Photo: Celal Gunes/Anadolu Agency via Getty Images

Landlords in New York started their week on a low note: The Supreme Court has declined to hear the challenge to rent stabilization brought by the Community Housing Improvement Program and the Rent Stabilization Association, an anticlimactic conclusion to this particular effort — now four years in the making — to dismantle the state system of rent regulation.

CHIP and RSA’s case was always a long shot, and this isn’t the first time that rent-stabilization has faced a court challenge in its 60-plus year history, but the suit took shape after the 2019 rent laws went into effect. (Two other groups landlords, led by 74 Pinehurst LLC and 335-7 LLC, also have separate petitions before the court and are still waiting on a decision.) CHIP and RSA claimed the new laws only strengthened their position that rent-stabilization violated the Constitution’s “takings clause” by limiting their ability to raise rents and evict tenants. The Second Circuit court disagreed, writing in its decision that “the case law is exceptionally clear that legislatures enjoy broad authority to regulate land use without running afoul of the Fifth Amendment’s bar on physical takings.”
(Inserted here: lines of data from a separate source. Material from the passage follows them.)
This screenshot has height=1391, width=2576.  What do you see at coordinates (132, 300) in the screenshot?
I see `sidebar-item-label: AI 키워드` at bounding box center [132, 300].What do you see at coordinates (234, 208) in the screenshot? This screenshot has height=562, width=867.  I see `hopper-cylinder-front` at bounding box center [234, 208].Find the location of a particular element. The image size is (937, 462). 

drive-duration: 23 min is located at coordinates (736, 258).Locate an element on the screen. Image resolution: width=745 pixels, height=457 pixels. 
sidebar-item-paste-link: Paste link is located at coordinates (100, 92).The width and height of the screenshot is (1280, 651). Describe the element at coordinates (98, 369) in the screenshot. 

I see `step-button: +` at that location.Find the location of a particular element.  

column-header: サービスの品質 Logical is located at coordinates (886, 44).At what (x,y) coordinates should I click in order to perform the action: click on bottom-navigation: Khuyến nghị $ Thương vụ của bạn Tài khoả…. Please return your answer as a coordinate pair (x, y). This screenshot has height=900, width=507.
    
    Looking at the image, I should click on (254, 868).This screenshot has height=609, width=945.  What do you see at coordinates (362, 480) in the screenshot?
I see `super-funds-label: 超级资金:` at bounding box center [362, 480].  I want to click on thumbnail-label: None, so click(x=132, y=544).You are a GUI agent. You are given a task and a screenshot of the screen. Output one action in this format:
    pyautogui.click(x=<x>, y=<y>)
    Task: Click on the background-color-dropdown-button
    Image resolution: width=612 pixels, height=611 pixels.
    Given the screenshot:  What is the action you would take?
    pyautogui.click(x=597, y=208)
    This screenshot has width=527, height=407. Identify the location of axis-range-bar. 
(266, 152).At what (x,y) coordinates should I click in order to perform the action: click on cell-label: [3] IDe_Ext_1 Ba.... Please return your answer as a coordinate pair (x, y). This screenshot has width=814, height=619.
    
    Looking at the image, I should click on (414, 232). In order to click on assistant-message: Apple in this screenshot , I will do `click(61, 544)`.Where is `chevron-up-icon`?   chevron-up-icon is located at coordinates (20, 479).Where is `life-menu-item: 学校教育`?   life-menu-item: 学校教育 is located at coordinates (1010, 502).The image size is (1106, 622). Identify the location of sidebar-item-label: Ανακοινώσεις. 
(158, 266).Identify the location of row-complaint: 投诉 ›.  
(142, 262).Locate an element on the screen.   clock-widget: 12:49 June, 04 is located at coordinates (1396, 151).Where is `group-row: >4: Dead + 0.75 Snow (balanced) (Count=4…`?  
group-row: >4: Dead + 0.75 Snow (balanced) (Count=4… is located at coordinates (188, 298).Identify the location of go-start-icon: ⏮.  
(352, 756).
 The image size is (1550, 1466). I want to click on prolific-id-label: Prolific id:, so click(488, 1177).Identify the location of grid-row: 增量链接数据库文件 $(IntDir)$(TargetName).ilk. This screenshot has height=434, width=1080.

The landlords then brought the challenge to the Supreme Court, claiming they “always expected” the decision to be made by the high court and were confident that, likely because of its conservative majority, they would “ultimately prevail.” In their petition, they wrote that the “easily demonized owners of New York City rental units” were “vastly overwhelmed in New York’s political process” by tenants and taxpayers.

The justices were ultimately unmoved, but CHIP and RSA pledged to keep fighting. “We see the Supreme Court’s decision not to take our case as a signal to bring more targeted challenges to specific provisions of the law illustrating direct impacts on housing providers,” they wrote in a statement. “This is not the end of the road.”